Excerpt to read
------

Having ventured so far by way of preface, it is quite possible that the reader may have concluded that something exceptionally marvellous is to follow. Disappointment was inevitable from the first. The relation of some of the quaint distinguishing traits of the Island fauna must be left until the historian imagines that he has established a reputation for subduing, rather than heightening, the tone of his facts. This introduction has not a particular but a wide bearing.
Chief among the birds of prey are the osprey, the white-headed sea-eagle, and the white-bellied sea-eagle. The great wedge-tailed eagle (eagle-hawk) is a rare visitor, and is not a fisher. The others are resident and are industrious practisers of the art which, according to their interpretation, is anything but gentle. As they indulge in it, the sport is so rough and boisterous and clumsy that one wonders that so many fish should be caught. Each soars over the sea in circles at a height of about 60 feet or 80 feet, and when fish are seen flies down and, plunging into the water, seizes its prey with its talons. Unless the bird is watched closely its attitudes while preparing for the downward cast and during the descent are misunderstood. “And like a thunderbolt he falls” is quite, according to local observations, an erroneous description of the feat performed by the fishing eagle. Take as an example of the others the actions of the noble bird the white-headed sea-eagle. As it circles over the blue water its gaze is fixed and intent. Flight seems automatic — steady, fairly swift, rippleless. Immediately a fish is sighted, attitudes and poses become comparatively strained and awkward. Flight is checked by the enormous brake-power of outspread tail, and backward beating wing. The eagle poises over the spot, stretches out its legs, and extends its talons to the utmost; flies down in a series of zig-zags, and with the facial expression of the dirty boy undergoing the torture of face-washing, plunges breast first with outstretched wings with a mighty splash into the water. Disappearing for four or five seconds, it finds it no easy task to rise with a two-pound mullet.

------

Data section

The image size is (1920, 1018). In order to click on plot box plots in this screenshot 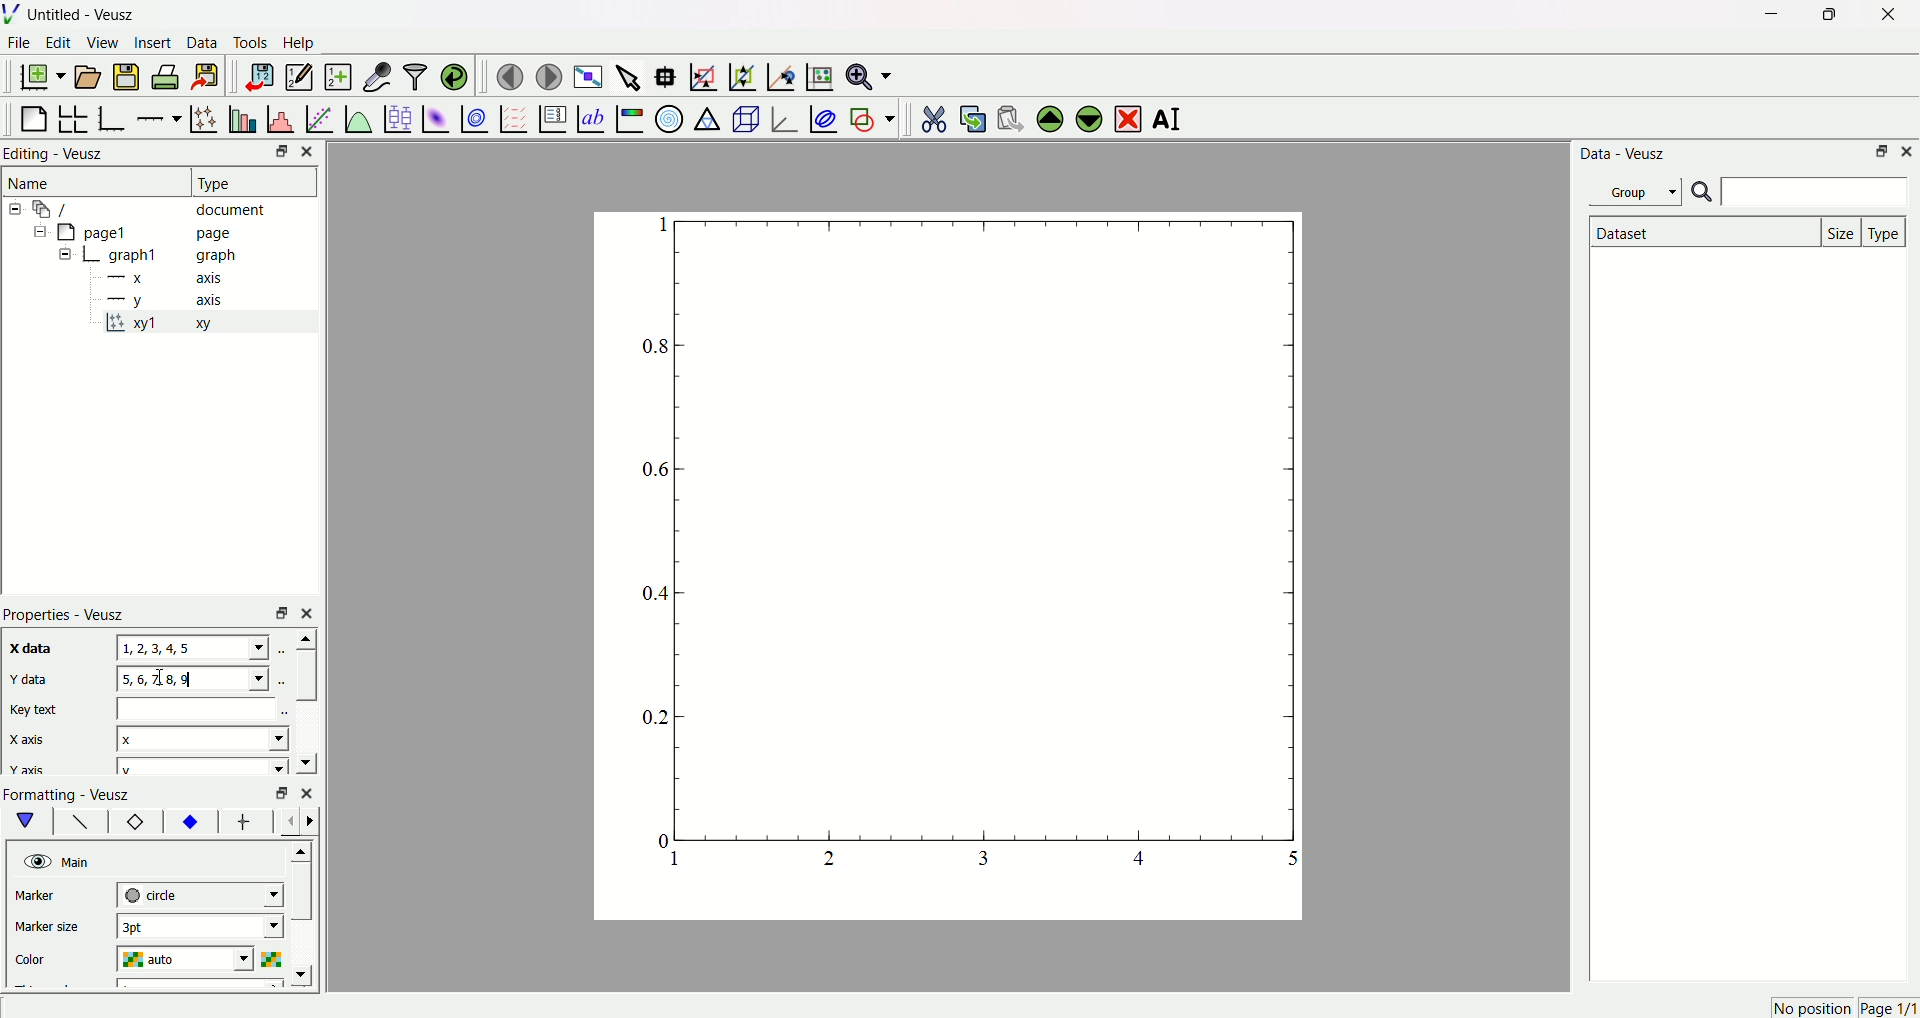, I will do `click(397, 116)`.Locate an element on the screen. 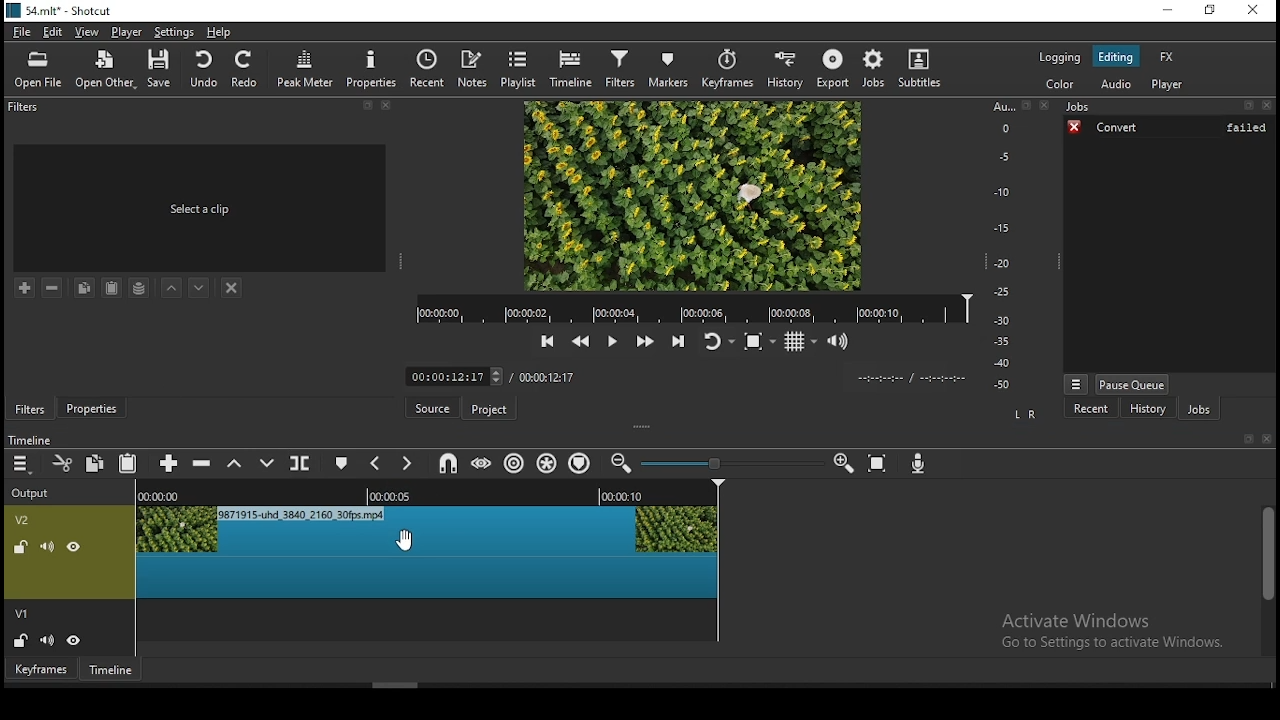 The height and width of the screenshot is (720, 1280). notes is located at coordinates (475, 69).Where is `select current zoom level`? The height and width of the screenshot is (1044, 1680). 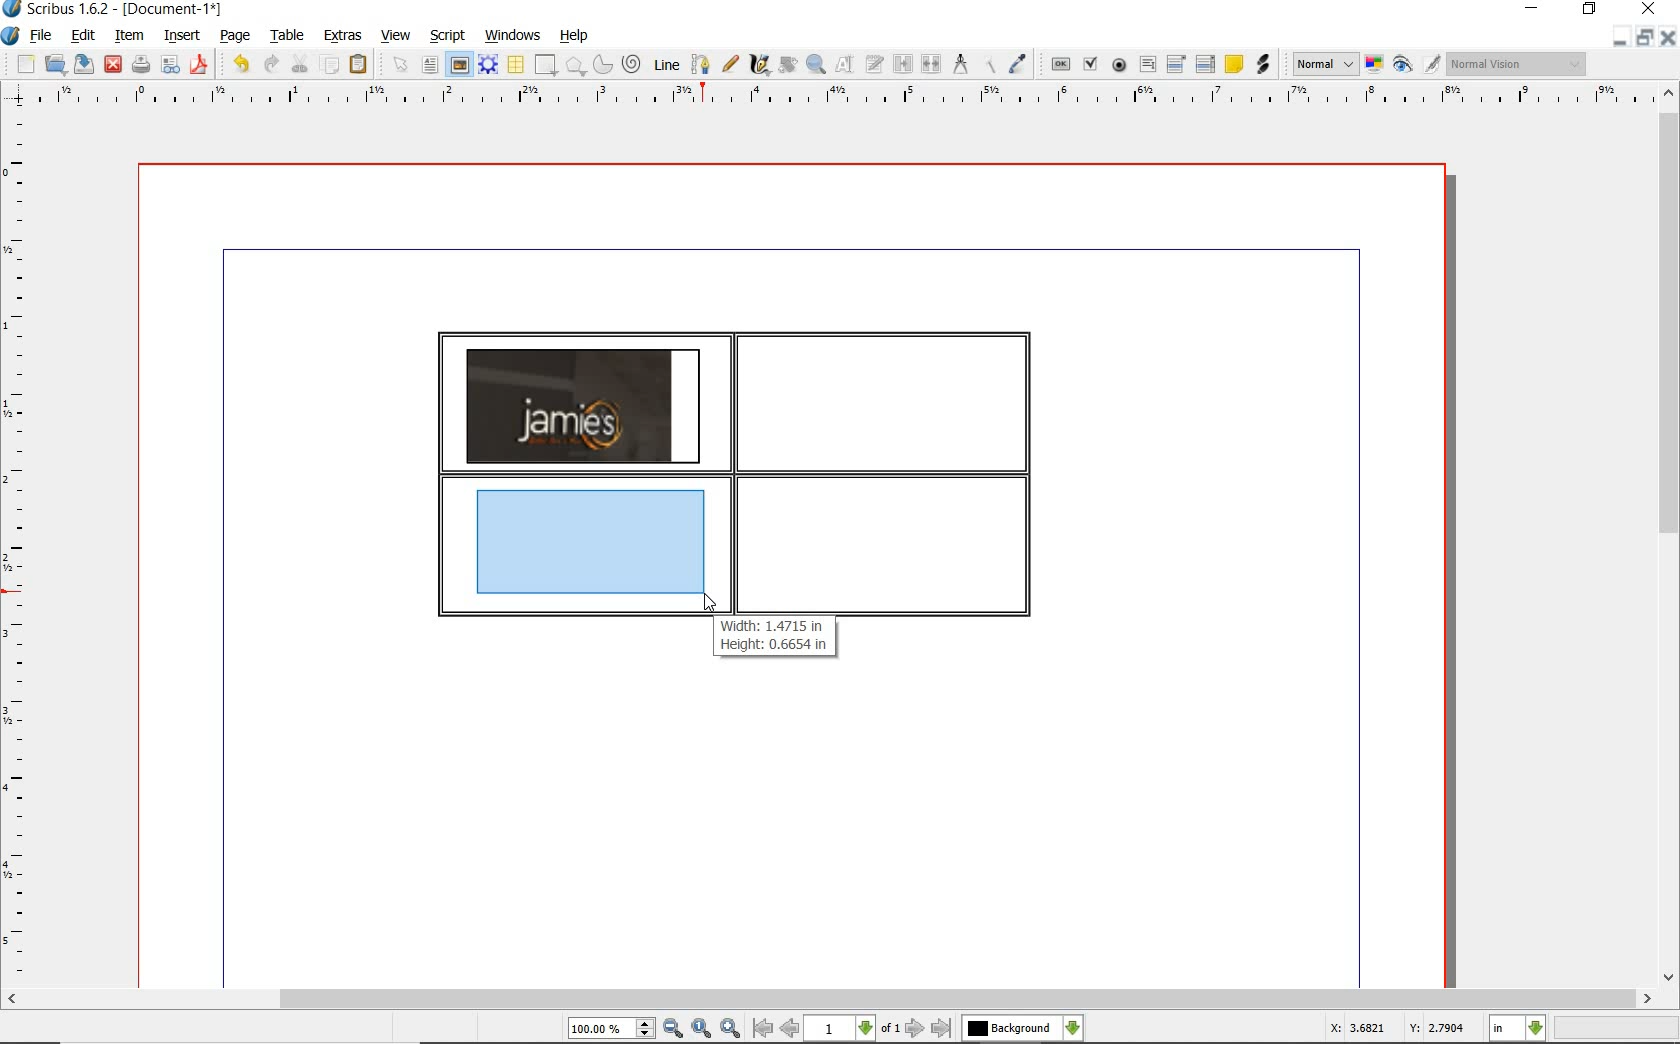
select current zoom level is located at coordinates (611, 1030).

------

Goal
Rewrite the passage about the Island's fishing eagles starting at "Having ventured so" and ending at "a wide bearing.", swapping "historian" for "chronicler". This material has no connection to the passage about the Island's fishing eagles.

Correct response
Having ventured so far by way of preface, it is quite possible that the reader may have concluded that something exceptionally marvellous is to follow. Disappointment was inevitable from the first. The relation of some of the quaint distinguishing traits of the Island fauna must be left until the chronicler imagines that he has established a reputation for subduing, rather than heightening, the tone of his facts. This introduction has not a particular but a wide bearing.